If you like DR, the opportunities in radiology are A LOT. You can do lots of procedures including drains, biopsies, kypho/vertebro, pain procedures, joint/spine injections, ablations and a lot of others. If you miss patient interaction, you can do mammo which also has a fair amount of light procedures.

Agree with the poster above. Most medical students don't know what exactly DR is. DR is much more challenging than it looks at first place. DR is very very interesting. Still I like it a lot and learn things everyday.
 
Hi. I'm a 3rd year med student and really like IR so far. Problem is, I'm not into DR very much at all. I know I would love being an interventional radiologist but I do worry about really struggling through all the DR training. There's also the feasibility of finding a way to focus on just IR, or at least mostly IR, once I'm done. Anyway, has anyone here in IR felt this way? Would it be stupid to go through rads residency if I don't like DR that much? I don't want to be a miserable or crappy resident.

Not sure if you've heard, but IR is slowly becoming it's own residency, and there are some VERY promising programs starting now which I'm sure you've heard about (UVA, Colorado, Michigan) from other posts.

One concern I know people have with these special pathways is that they think they will be pigeonholed into IR. This isn't technically true, as you will be board certified in DR (the 2012-13 ABR Annual Report has a nice page on describing this transition process: http://www.theabr.org/sites/all/themes/abr-media/pdf/Annual_Report_2012-2013.pdf), but the programs are geared for those wanting 100% IR.

I am currently a PGY-2 and want to do 100% IR down the road, and will say DR is interesting, but had I had the opportunity to do a special path, I would have.

In short, if you truly are 100% IR, consider the special pathways.
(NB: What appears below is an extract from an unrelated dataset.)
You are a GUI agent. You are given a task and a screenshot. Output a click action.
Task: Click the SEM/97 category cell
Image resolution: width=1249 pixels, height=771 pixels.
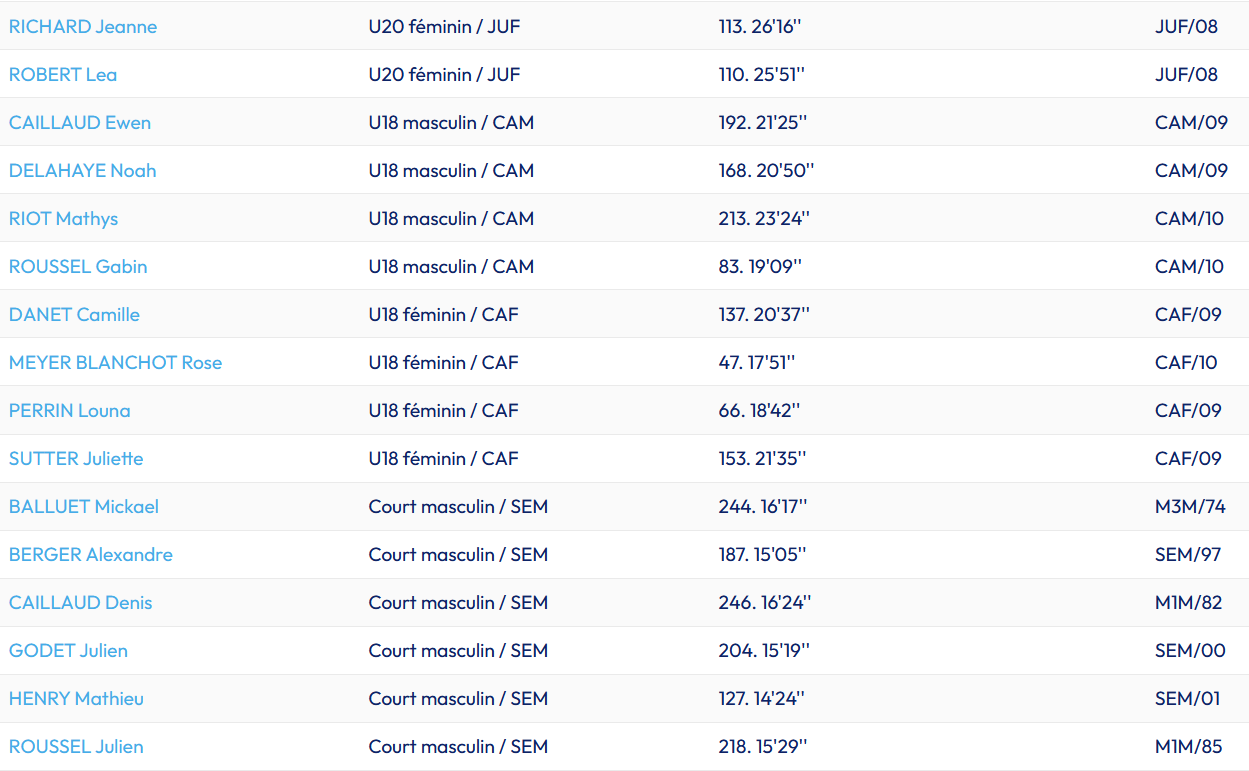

If you're on the fence, do traditional. To find out if you like pure DR? I'd say talk to residents, shadow, and fully invest yourself in a DR rotation.
 
If I could do it over again, I would have done a IR residency or pathway. Our current IR practice is much more like surgery than radiology. We have longer hours and have busy outpatient clinics, follow patients long term, admit our patients to our own service and have a busy inpatient consultation and rounding service.

A conventional radiology residency does not give you adequate clinical training that is required for modern day IR. If all you want to do is venous access and biopsies then a conventional radiology training program is adequate.

I am glad that there are more and more of these IR residencies coming out as it will have more balanced interventionalists who are not just good at imaging interpretation and procedures but more importantly are competent clinicians.